The oversight council should not be held responsible for calculating the cost of the designation on the firm, because it is not its role to impose additional regulatory scrutiny, they said. "FSOC cannot know at the time it designates an institution what prudential standards the Fed will impose," the letter reads.
They also charged that Collyer misconstrued the sense of a "systemically important" designation, which they said should not take into account the company's probability of failure.
Dodd-Frank "does not require FSOC to consider whether the institution is likely to experience material financial distress," they wrote. "Rather, it asks FSOC to assume that the institution is experiencing material financial distress and then determine whether the existence of that distress could threaten the broader national economy."
Forcing it to calculate the probability of financial distress would be too costly for FSOC to make, they added. It would "hamstring FSOC's ability to play its part in the overall statutory scheme."
The letter calls more broadly on the courts to trust the council and the designation process. "Congress deliberately limited judicial review to ensure that courts would not second-guess FSOC's expert determinations," the lawmakers said. "That is exactly what the district court did here when it required FSOC to engage in analyses not required by the statute."
If the decision were ultimately upheld by the Supreme Court, Frank said, "those of us who believe in the regulation would want to see a statutory amendment" to the law.

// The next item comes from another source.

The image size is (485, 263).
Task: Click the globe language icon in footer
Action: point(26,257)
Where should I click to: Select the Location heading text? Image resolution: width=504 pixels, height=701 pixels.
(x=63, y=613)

Former Fed Chairmen Paul Volcker and Ben Bernanke made similar points in an amicus brief filed separately on Thursday. They argued that FSOC should not be required to calculate the risk of failure before designating a nonbank financial institution, or to evaluate how much the determination would cost the company.
Instead, FSOC is just required to determine whether an institution could create a systemic risk if it were to fail.

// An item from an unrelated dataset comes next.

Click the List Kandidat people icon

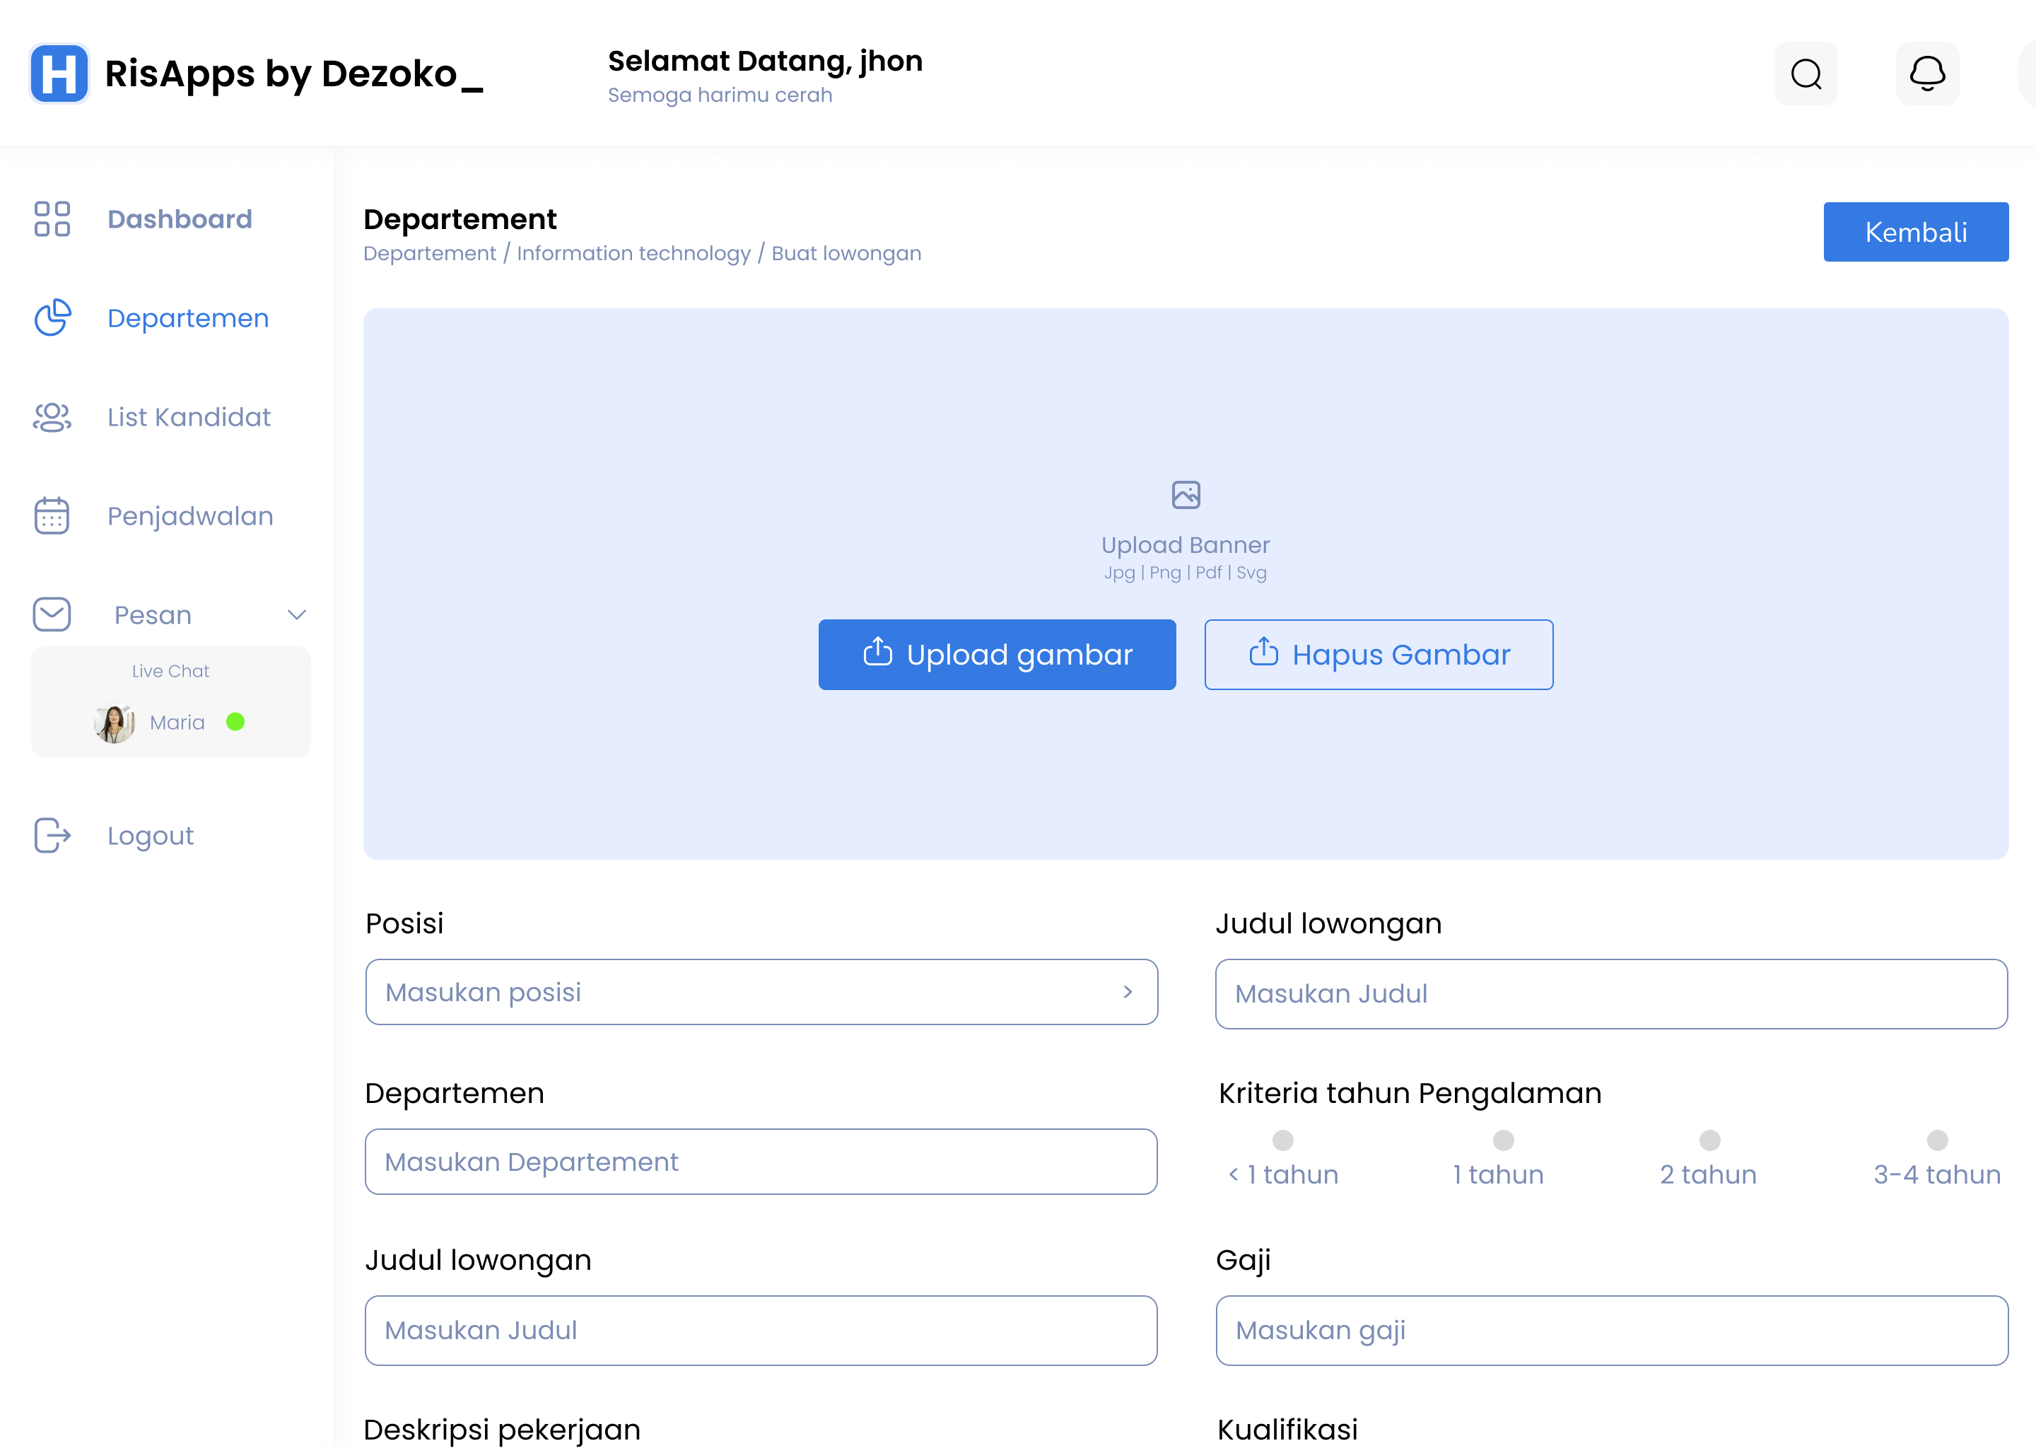pos(52,417)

"There can be no question that MetLife, by its size, by its range of financial activities, and by its intertwined relationships with other parts of the nation's financial system could, under stress, affect the stability of financial markets more generally," they said.
"The intent of the law is clear," the Fed veterans added. "In view of such potential, FSOC could reasonably conclude that MetLife, like the other very large financial institutions with similar risks, should be brought under the purview of federal financial regulation."
The letter — filed by the Constitutional Accountability Center and signed by Sen. Elizabeth Warren, D-Mass., and House Minority Leader Nancy Pelosi, D-Calif., among others — was accompanied by an amicus brief signed by four New York University economists backing the oversight council.